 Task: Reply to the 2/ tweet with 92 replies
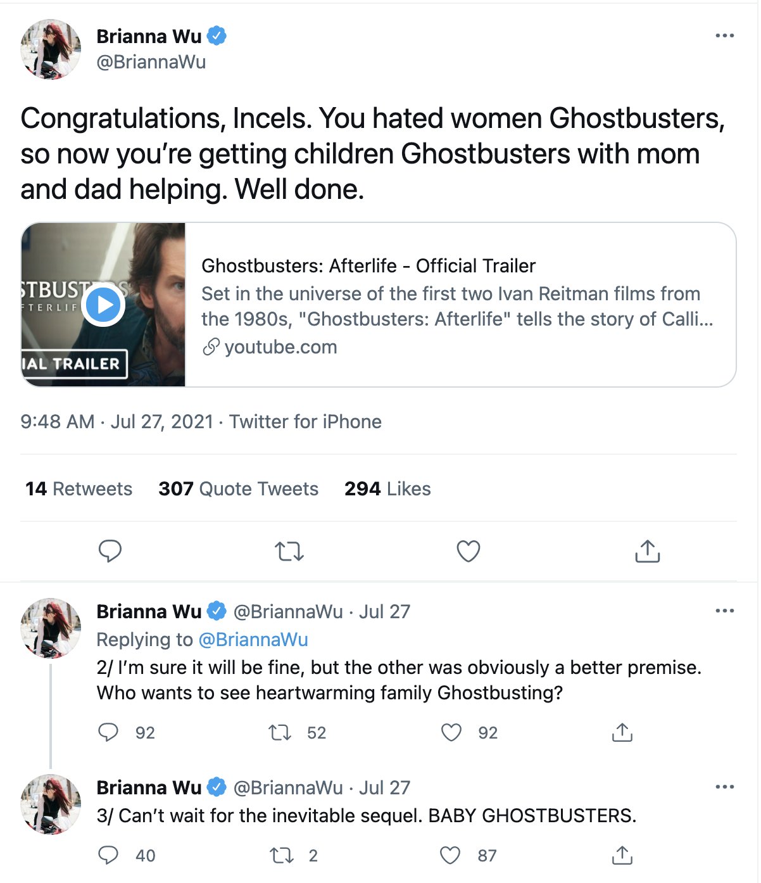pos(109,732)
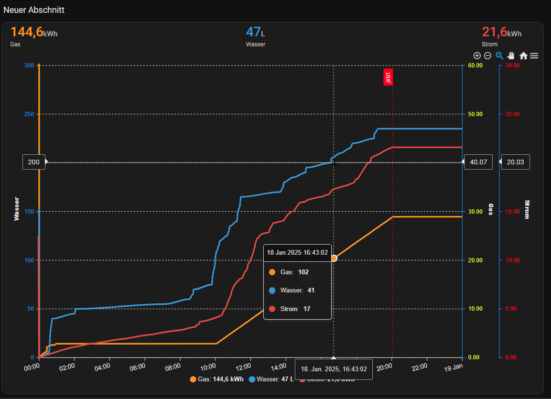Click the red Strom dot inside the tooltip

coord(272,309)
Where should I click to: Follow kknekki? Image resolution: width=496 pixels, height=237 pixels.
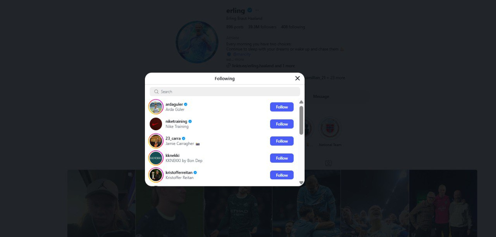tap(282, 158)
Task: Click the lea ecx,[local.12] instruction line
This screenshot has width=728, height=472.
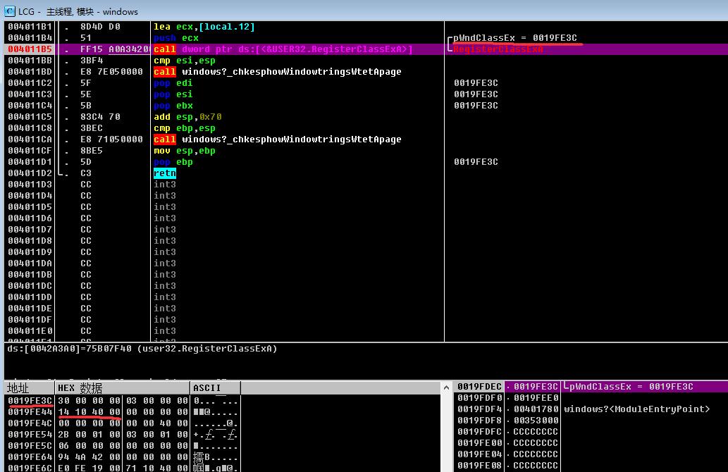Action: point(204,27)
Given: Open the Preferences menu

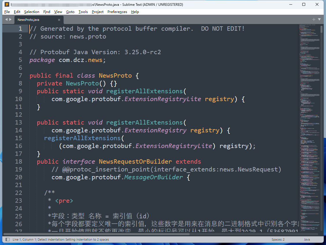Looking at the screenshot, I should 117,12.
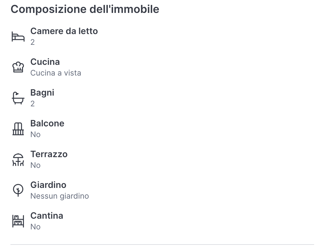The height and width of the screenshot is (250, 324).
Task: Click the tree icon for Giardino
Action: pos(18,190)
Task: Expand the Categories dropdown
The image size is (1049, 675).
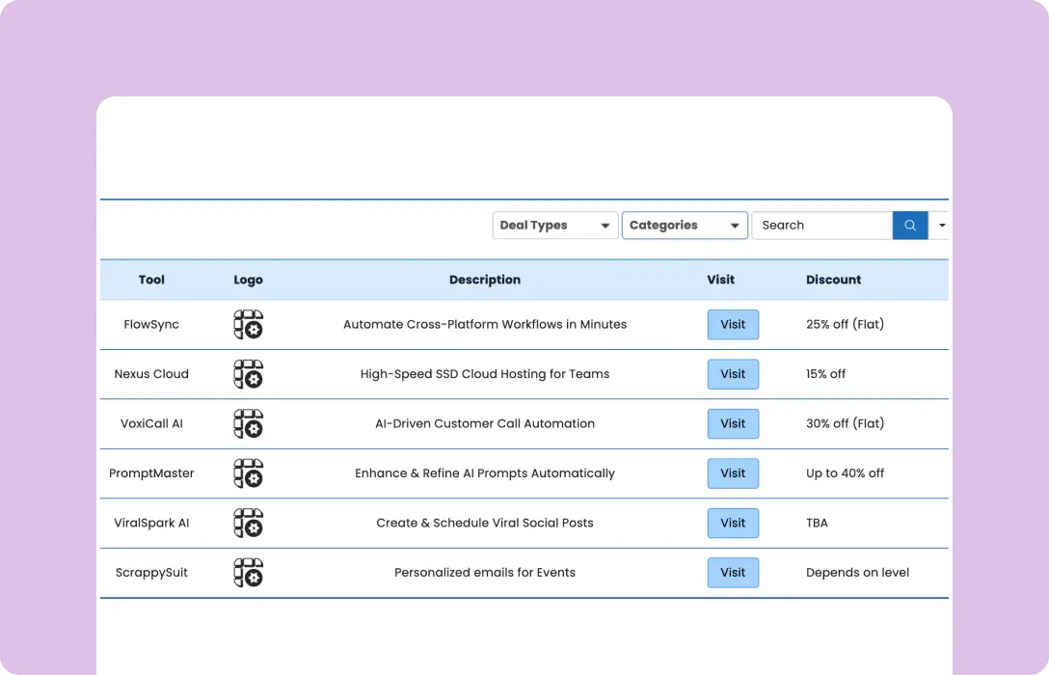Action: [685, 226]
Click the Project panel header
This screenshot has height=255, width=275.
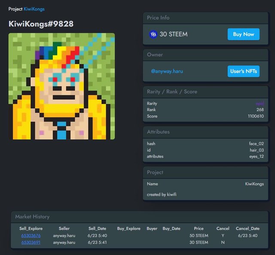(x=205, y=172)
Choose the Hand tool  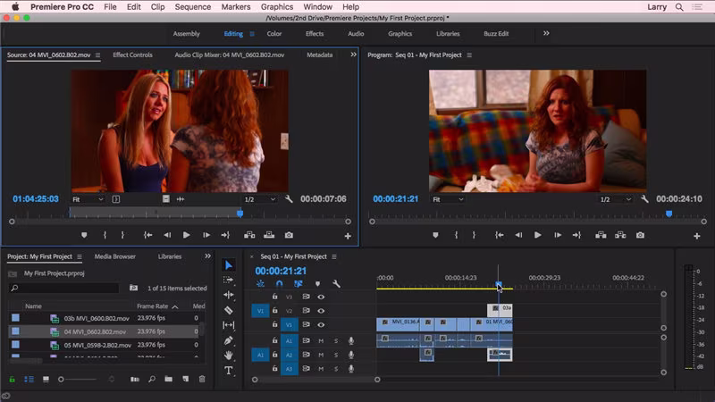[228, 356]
= = = =
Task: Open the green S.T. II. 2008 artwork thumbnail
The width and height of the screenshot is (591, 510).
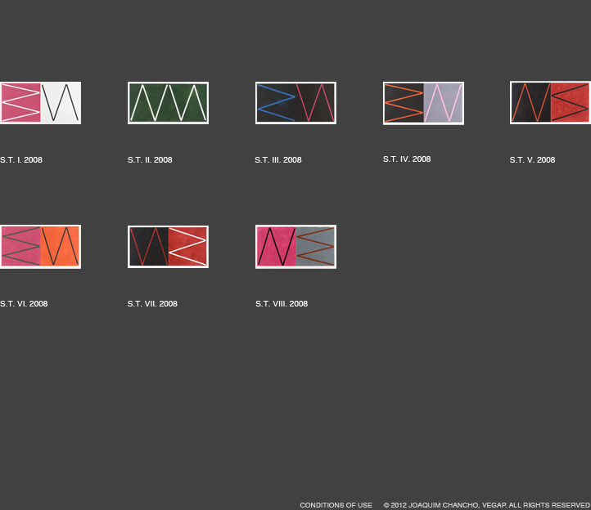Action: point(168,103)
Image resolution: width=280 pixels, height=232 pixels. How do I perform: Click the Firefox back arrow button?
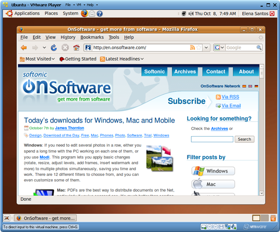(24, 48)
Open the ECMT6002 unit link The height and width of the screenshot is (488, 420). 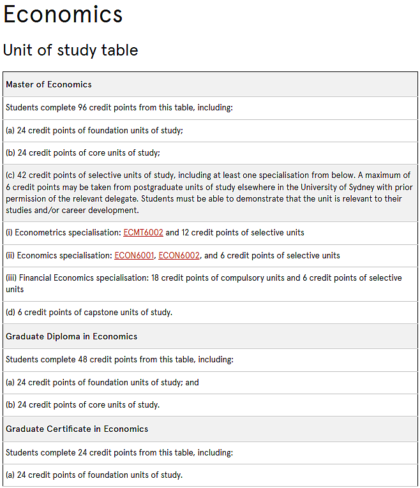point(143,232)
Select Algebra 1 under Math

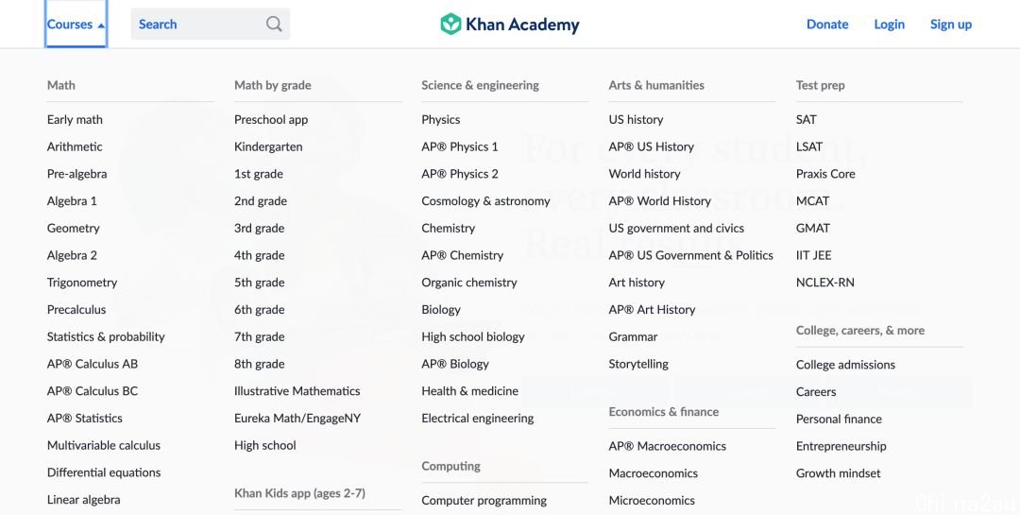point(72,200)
= = = =
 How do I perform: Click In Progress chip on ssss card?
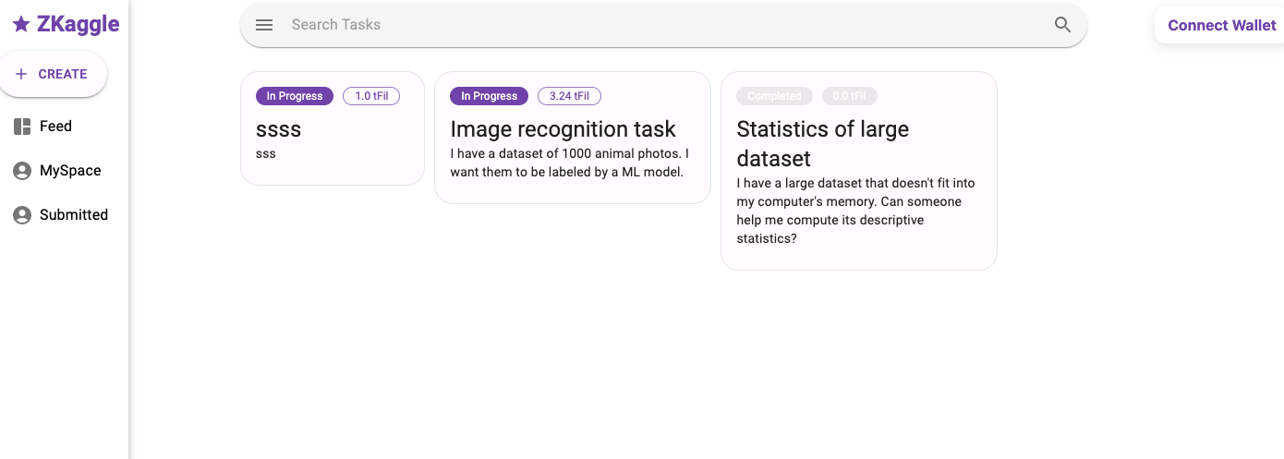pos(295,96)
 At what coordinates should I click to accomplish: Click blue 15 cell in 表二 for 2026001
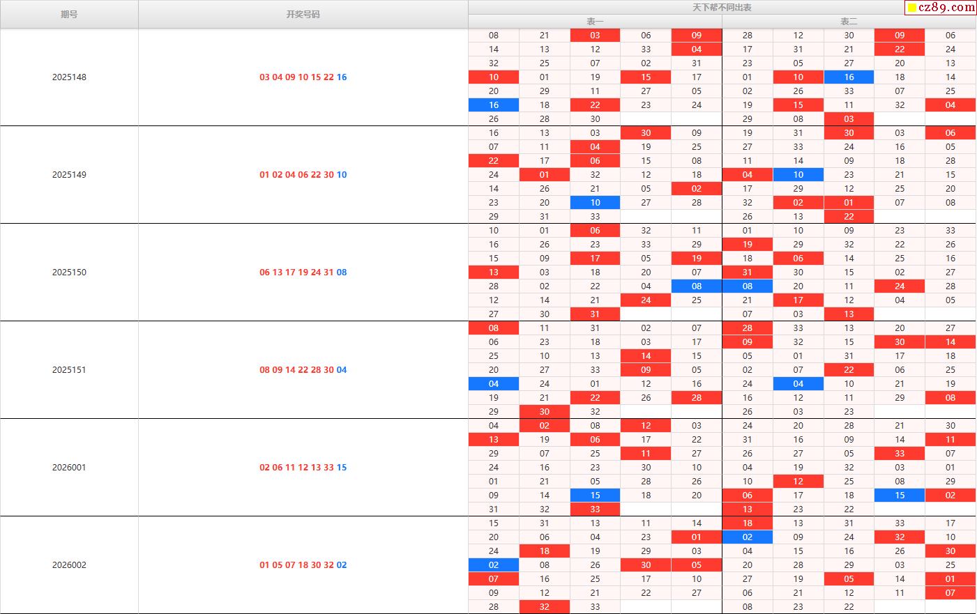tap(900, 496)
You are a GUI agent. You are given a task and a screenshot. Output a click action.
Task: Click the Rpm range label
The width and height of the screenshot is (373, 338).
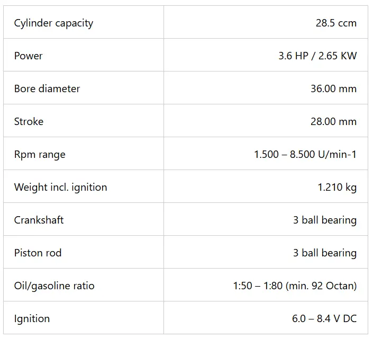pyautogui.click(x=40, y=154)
= = = =
Task goal: An exact copy is needed. It runs from the line above containing "Task: Reply to the 2/ tweet with 92 replies" down to the line containing "Click the Project panel header", both included, with no pictures.

Output of the exercise:
 Task: Reply to the 2/ tweet with 92 replies
pos(109,732)
Click the red Strom dot inside the tooltip

coord(272,309)
Where should I click to: Follow kknekki? Image resolution: width=496 pixels, height=237 pixels.
tap(282, 158)
Task: Click the lea ecx,[local.12] instruction line
This screenshot has width=728, height=472.
Action: point(204,27)
Given: Open the Preferences menu

Looking at the screenshot, I should 117,12.
The height and width of the screenshot is (250, 324).
Task: Click the tree icon for Giardino
Action: pos(18,190)
Task: Expand the Categories dropdown
The image size is (1049, 675).
Action: [685, 226]
Click the Project panel header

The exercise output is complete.